The creators of this show try to get round that difficulty by using song as a way into Pinkie's disturbed consciousness. This works best in numbers such as "Some Things Never Leave You", in which his awkward dance with Rose, the girl who knows the falsity of his alibi, is freeze-framed while Pinkie recalls the trauma of witnessing his parents' Saturday-night sex sessions - an experience that left him frigid until the exigencies of crime force him into this relationship. Also powerful is his post-coital soul-searching, when he muses that "Skin on skin/ Breath on breath... Is like a living death".
But there are snags. One is that, while Michael Jibson gives a fair performance, he never manages to communicate Pinkie's hypnotic menace. He's blandly baby-faced, whereas Pinkie is a freakish mix of youth and precocious age. Then again, these inner-monologue songs - Sophia Ragavelas's Rose is lumbered with several - contribute to the musical's fatal lack of mesmeric momentum toward disaster.The ensemble Brighton numbers are mostly standard-issue British chirpiness. They look cramped on Lez Brotherston's composite design and fail to offset the bleakness.

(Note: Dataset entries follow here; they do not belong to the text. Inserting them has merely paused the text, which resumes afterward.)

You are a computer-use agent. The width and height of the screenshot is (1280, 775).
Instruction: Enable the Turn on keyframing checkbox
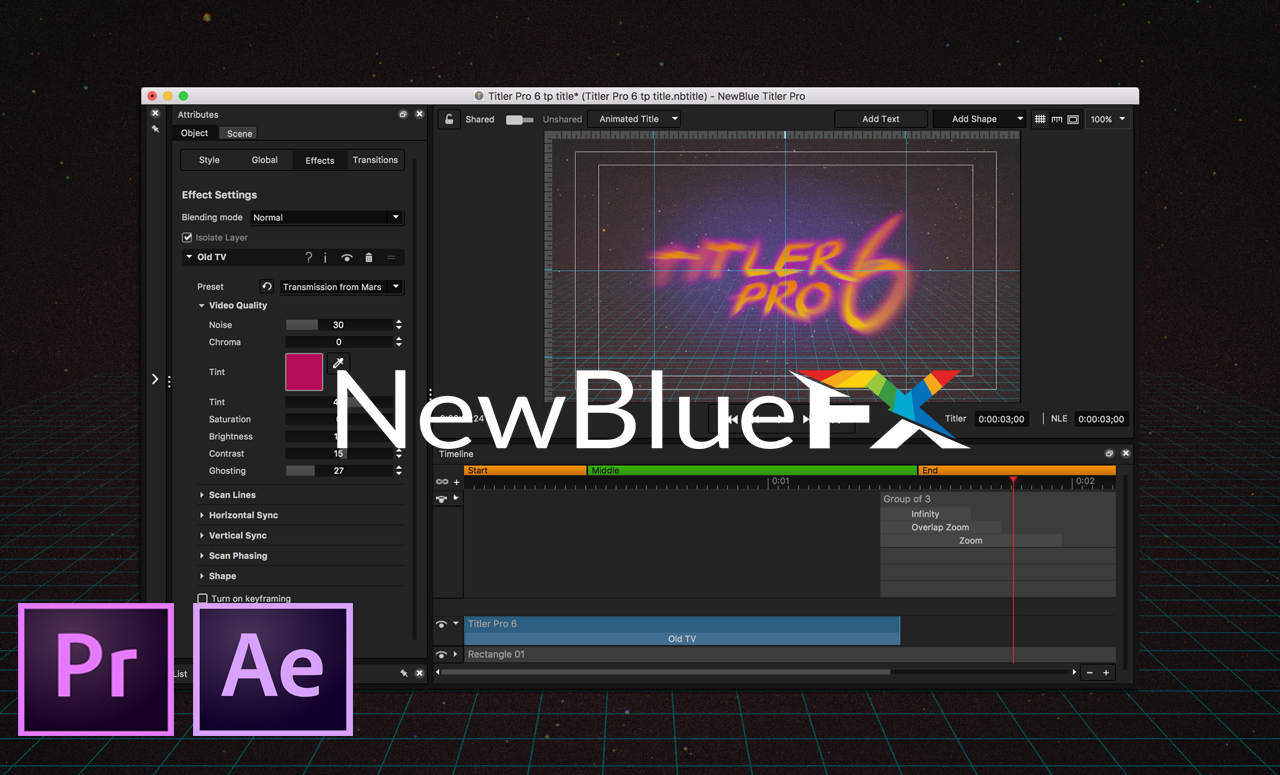point(202,597)
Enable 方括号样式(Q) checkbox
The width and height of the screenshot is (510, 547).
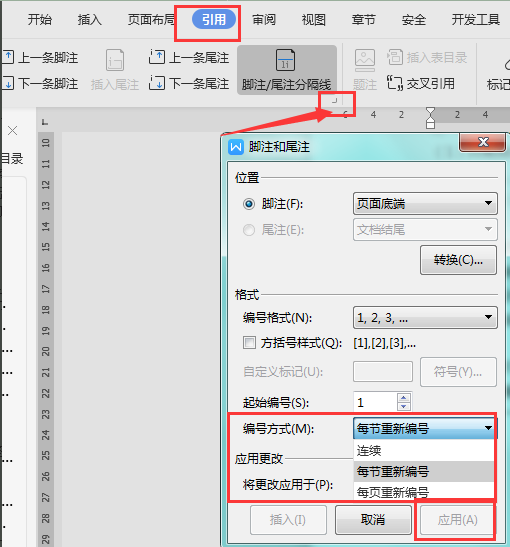pyautogui.click(x=249, y=343)
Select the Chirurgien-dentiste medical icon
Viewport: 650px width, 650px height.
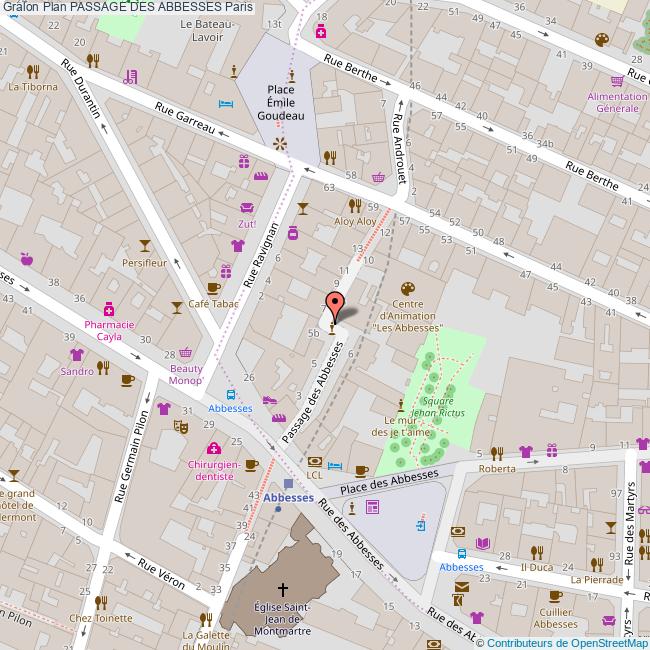(x=212, y=448)
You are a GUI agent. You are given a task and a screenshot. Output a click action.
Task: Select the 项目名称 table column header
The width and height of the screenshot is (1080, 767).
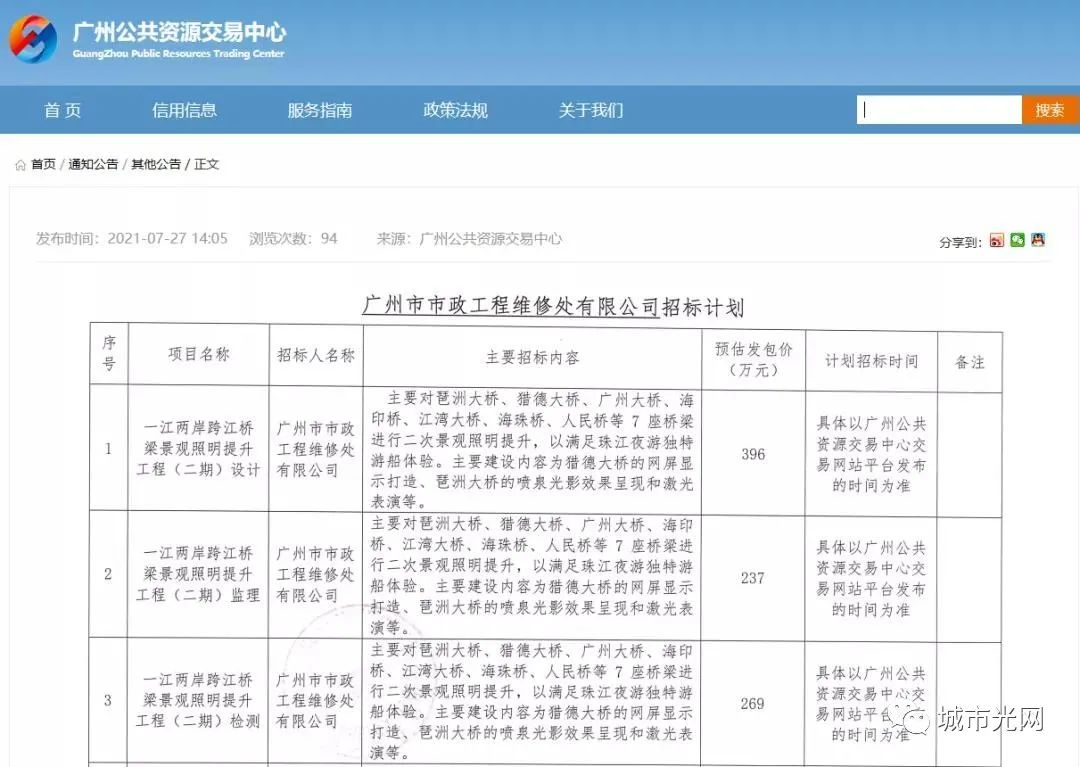coord(198,355)
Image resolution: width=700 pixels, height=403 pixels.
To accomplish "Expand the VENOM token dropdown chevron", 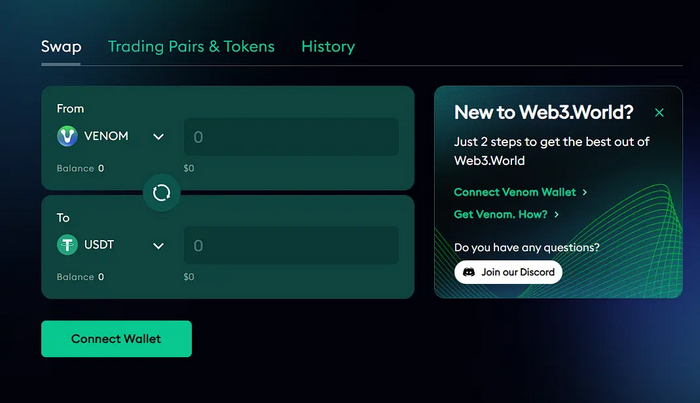I will point(158,137).
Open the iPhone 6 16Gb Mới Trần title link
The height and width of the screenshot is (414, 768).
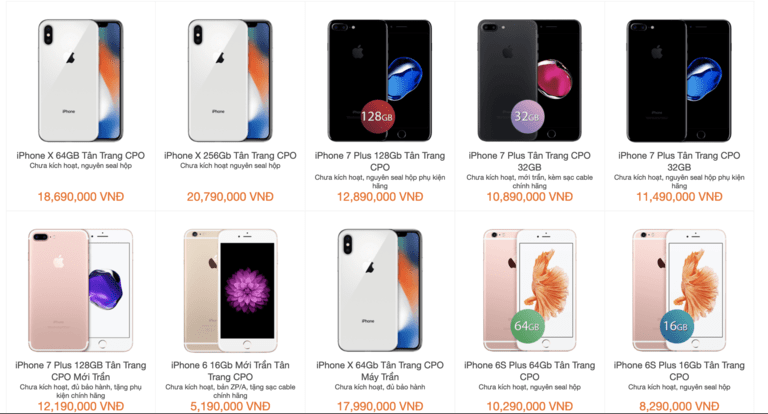(230, 371)
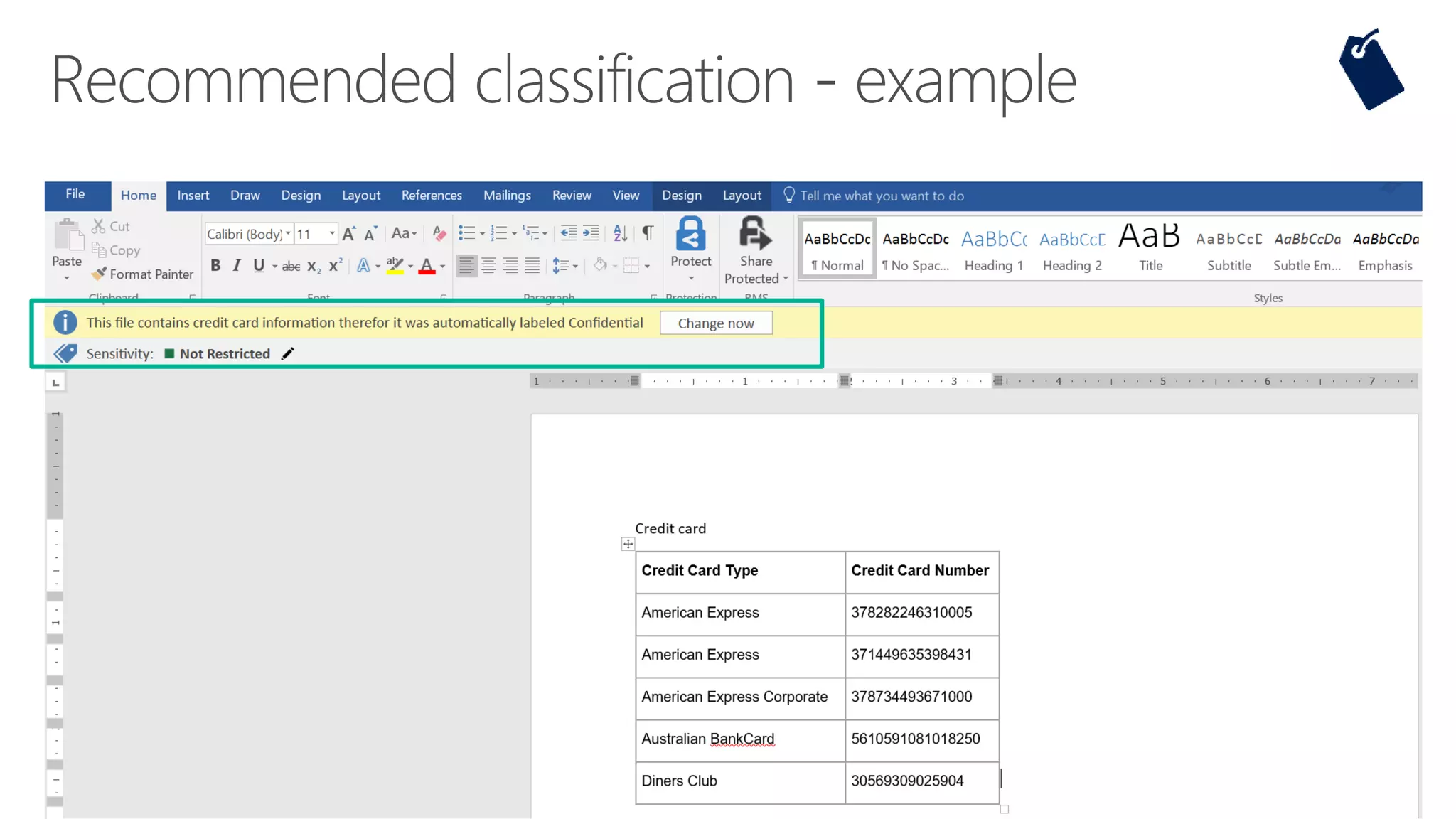Viewport: 1456px width, 819px height.
Task: Click the pencil icon beside Not Restricted
Action: pos(287,353)
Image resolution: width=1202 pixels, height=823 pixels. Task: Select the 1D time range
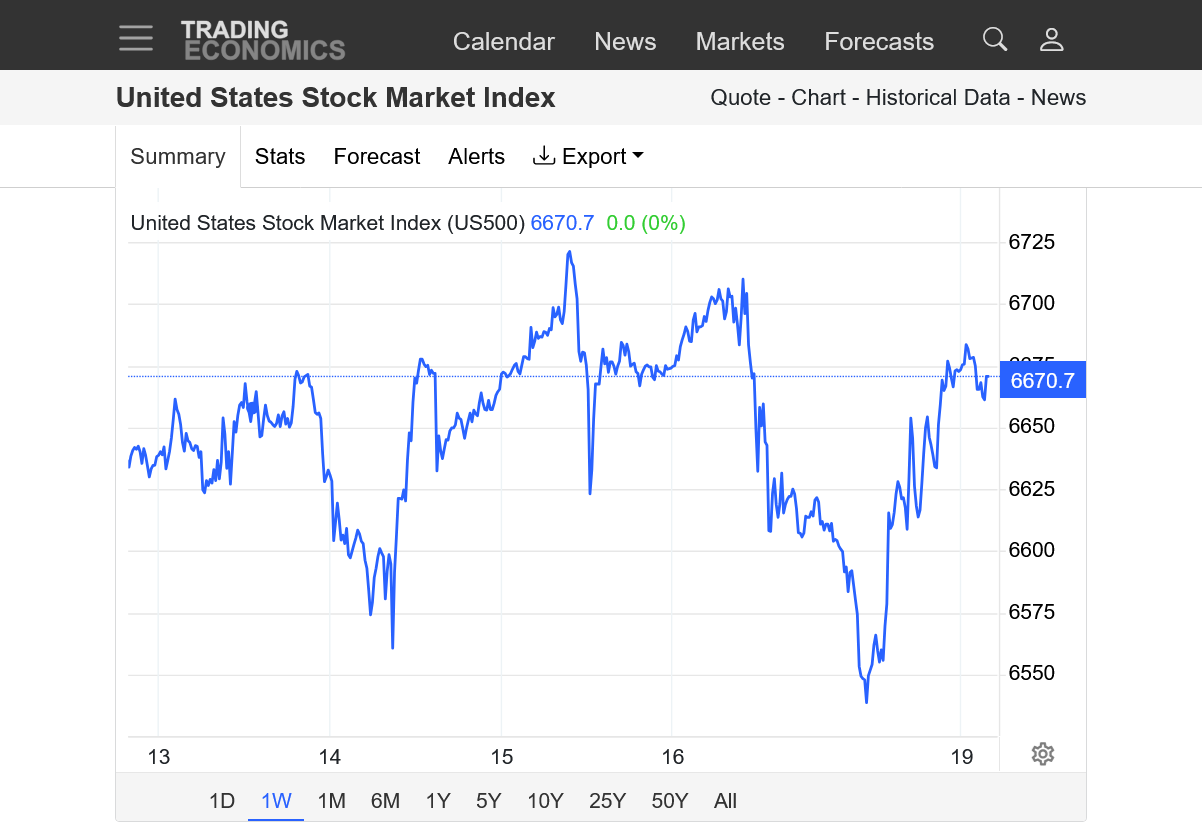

Harriet Thorpe is blowsily winning as Ida, the ageing belle who determines to bring Pinkie to justice, but the character is a victim of the religious snobbery in this piece. Being Catholics, Pinkie and Rose know about good and evil and are therefore superior to decent, law-abiding Ida. A brilliant but repellent novel has been turned into a dutiful but dull musical. Not worth the price of a deck chair.